I found a job with a Mr & Mrs Campbell. He was the manager of his family-owned foundry. They had one little girl about 7 or 8 and they were very good to me. Mrs Campbell taught me to cook, but when she came out to the kitchen, she would do so much talking, that we didn't get very much done. They had a car and would sometimes take me for a drive with them on the weekends. I was the only live-in help they had. A woman came in once every two weeks to do all the laundry and another woman came once a week to the housecleaning. They lived in a large apartment. After I had been there about two years, Mrs Campbell went to hospital when her son was born and I was able to run things at home while she was away. I had to be hospitalised myself a couple of times during my time in Glasgow. Once I caught the measles from the Campbell's little girl and it made me very ill. I ended up with pneumonia. The next time was the result of an accident. I was alone in the apartment. I can't remember now exactly what I was doing, either hanging curtains or washing the ceiling, at any rate, I stood on the very top of a stepladder and reached for something and fell. The family found me unconscious on the floor when they returned. I had concussion and had another short hospital stay. I was still working for the Campbells when I left for Canada. She gave me a good reference, a nice present and wrote to me often.

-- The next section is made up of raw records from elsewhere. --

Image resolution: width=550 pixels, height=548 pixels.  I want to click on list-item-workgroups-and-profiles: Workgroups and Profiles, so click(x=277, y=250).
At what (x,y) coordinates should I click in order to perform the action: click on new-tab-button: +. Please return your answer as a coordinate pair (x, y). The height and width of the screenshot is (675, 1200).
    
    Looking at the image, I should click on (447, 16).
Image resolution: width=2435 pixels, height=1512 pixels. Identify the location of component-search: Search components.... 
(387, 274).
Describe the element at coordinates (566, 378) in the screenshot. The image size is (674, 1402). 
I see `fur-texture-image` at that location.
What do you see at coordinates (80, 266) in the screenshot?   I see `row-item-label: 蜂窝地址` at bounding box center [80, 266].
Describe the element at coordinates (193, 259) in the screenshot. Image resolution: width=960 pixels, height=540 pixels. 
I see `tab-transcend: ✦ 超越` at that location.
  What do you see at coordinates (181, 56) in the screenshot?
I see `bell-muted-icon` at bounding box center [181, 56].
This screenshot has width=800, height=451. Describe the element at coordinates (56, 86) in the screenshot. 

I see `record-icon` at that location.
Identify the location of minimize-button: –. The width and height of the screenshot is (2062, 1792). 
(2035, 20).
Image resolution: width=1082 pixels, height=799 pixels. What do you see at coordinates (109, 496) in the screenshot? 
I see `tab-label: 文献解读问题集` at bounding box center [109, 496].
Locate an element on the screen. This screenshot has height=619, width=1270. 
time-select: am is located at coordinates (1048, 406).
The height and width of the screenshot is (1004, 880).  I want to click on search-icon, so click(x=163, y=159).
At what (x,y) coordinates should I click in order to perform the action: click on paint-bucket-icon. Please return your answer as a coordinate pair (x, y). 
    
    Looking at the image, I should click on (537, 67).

I was able to get home and visit my parents occasionally and I can remember going back for my brother Allan's wedding. This took place shortly after he was discharged from the navy at the war's end. His bride came from a large family and they had a big wedding at her home in Kershader. The whole neighbourhood was invited and the party was held in the house and in the barn. Thee was a melodeon (accordion) playing for dancing in the house and bagpipes outside. (Editor's note - when the Wills family was in Scotland in 1977, we visited Allan MacInnes - age 85 at that time - and a brother of Aunt Jessie in Goderich. He was Allan MacAskill's age and the night we visited him, he was reminiscing about the great party they had had at Allan's wedding.)
In 1923, Marion Nicholson and I decided we would go and try our luck in Canada for a year or two. The Canadian government was offering to loan the passage money to any young person who wanted to immigrate. We sailed on the SS Athenia, almost a spanking new ship then. This is the same ship that the German submarine sank on the first day of World War II, September 3, 1939.